Jack would not want a lot of fuss so I won't make any. I called him the Rascal because I was one of those people that had the distinct pleasure to discover what a Renaissance man Jack truly was. He was a gourmet cook, a voracious reader, a lover of great film and a creative painter. When that gruff exterior melted away to reveal that wonderful smile of his, it was a treat every time. It might be an ornery grin similar to my Dad's when he was up to something. It might be a proud smile when we raved over his culinary skills. It might even be that rare look of utter bliss that I witnessed when I caught him watching his beloved wife dance at a party they were giving for a friend. However that smile came, it was a joy to behold.
I mentioned in the post on Jane's recent Christmas dinner that Linda, after multiple requests, had surprised me with Jack's recipes. The bisque recipe is in Jack's own handwriting and I offered to copy it off as I believed the original should remain with Linda. Linda herself insisted I keep it as she believed that Jack would have wanted me to have it. Needless to say, I needed a few moments to recover after that statement. Jack would indeed be proud that I had decided to improve my cooking skills.
Keith and I decided to make Jack's Crab Bisque today on the anniversary date. I will save the Halibut dish for another day.
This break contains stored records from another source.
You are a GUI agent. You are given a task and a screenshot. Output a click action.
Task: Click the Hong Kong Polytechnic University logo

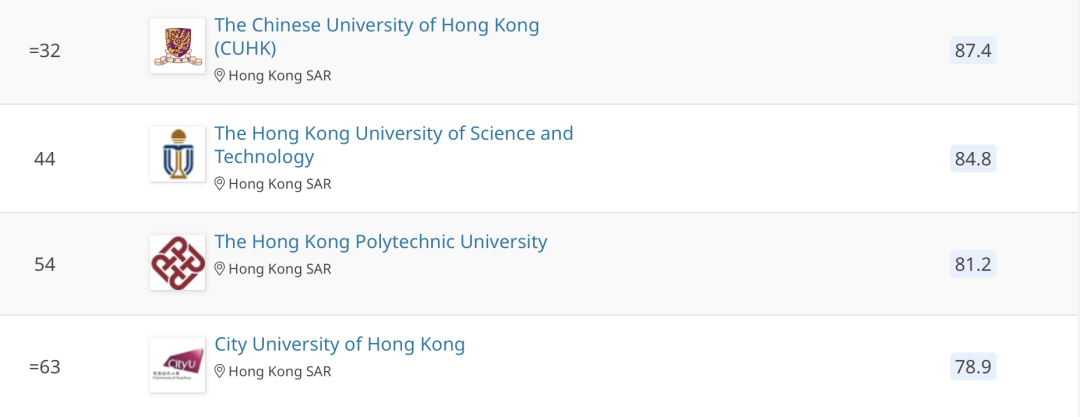(177, 263)
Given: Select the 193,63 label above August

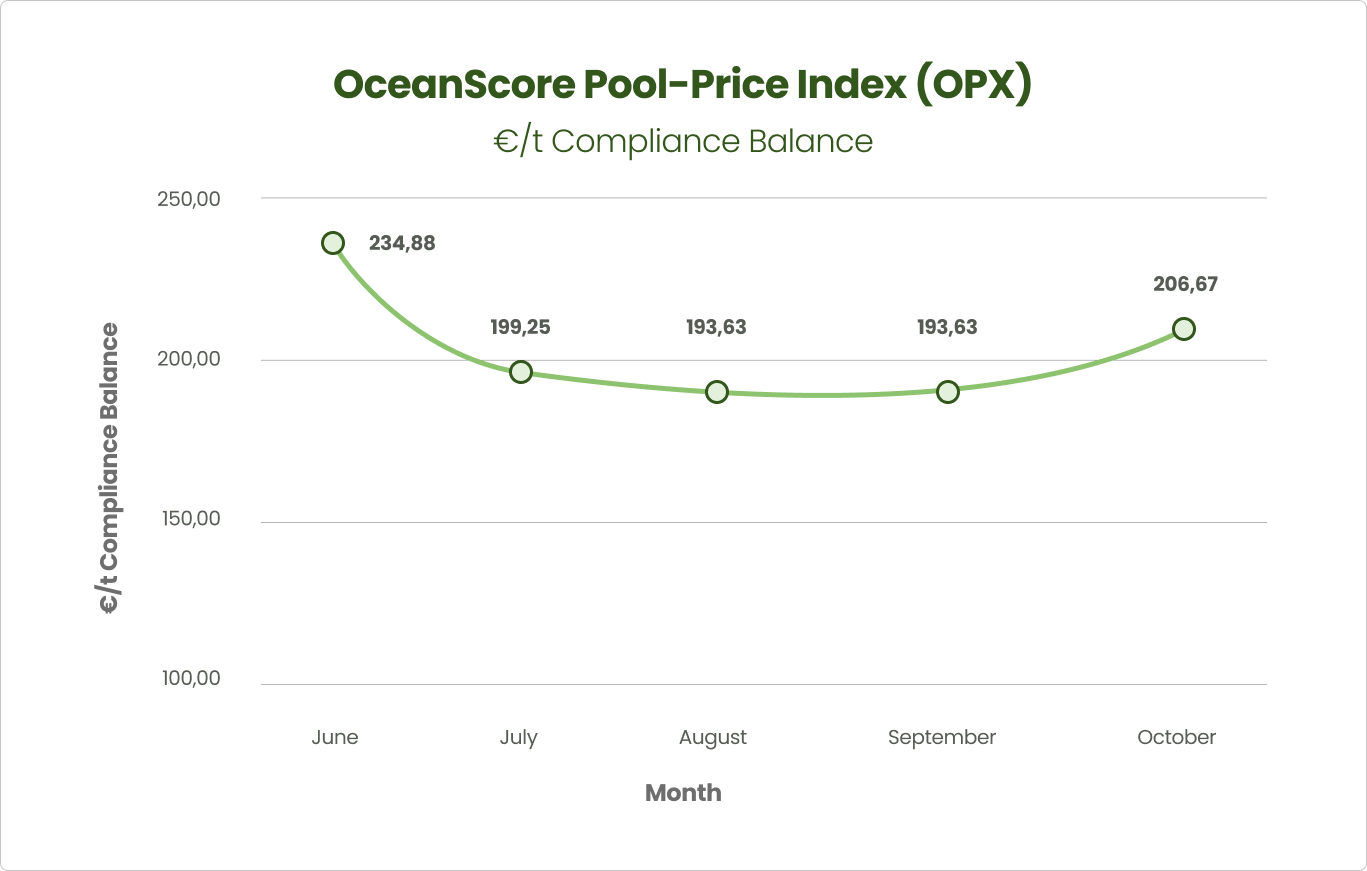Looking at the screenshot, I should click(x=716, y=327).
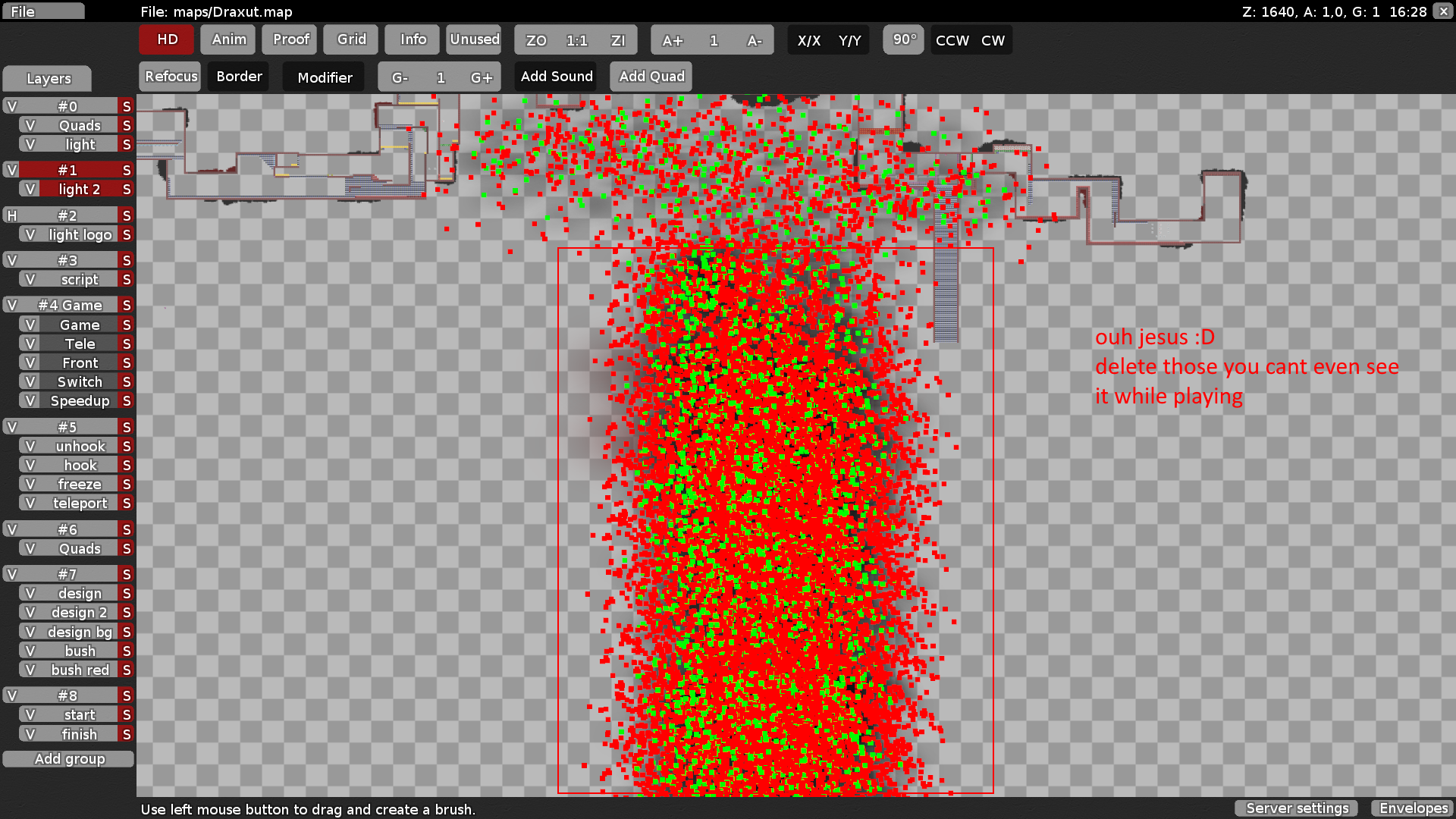Rotate brush clockwise with CW
The width and height of the screenshot is (1456, 819).
click(x=993, y=40)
The recipe is posted at the end and will count as Cookbook Challenge #15. The bisque was delicious and a visceral reminder of brother Jack. We served it with some Van Till Farms crusty sourdough bread and toasted Jack with a glass of red wine.
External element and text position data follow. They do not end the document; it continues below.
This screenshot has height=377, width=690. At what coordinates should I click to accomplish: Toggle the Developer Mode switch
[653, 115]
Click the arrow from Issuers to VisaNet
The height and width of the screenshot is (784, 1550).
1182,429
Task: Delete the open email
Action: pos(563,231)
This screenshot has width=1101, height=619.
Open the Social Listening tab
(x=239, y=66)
Cheers, Jack. We miss ya. Send me some of your cooking mojo.
Jack's Crab Bisque
1 tbsp unsalted butter
1 tbsp canola oil
3 large shallots, minced
5 cups chicken broth
2 cups heavy cream
3/4 - 1 lb. fresh or frozen crabmeat
1/2 cup dry sherry
minced tarragon or flat-leaf parsley
In a large soup pot, melt butter with oil. Over medium heat, add shallots and saute until translucent; about 2-3 minutes. Add chicken stock, heavy cream and crabmeat and salt and pepper to taste. Cook until heated through, about 5 minutes. Slowly stir in sherry and continue cooking for about 2-3 minutes. Taste and adjust seasoning. Remove from fire and either use immersion blender or regular blender to blend until smooth.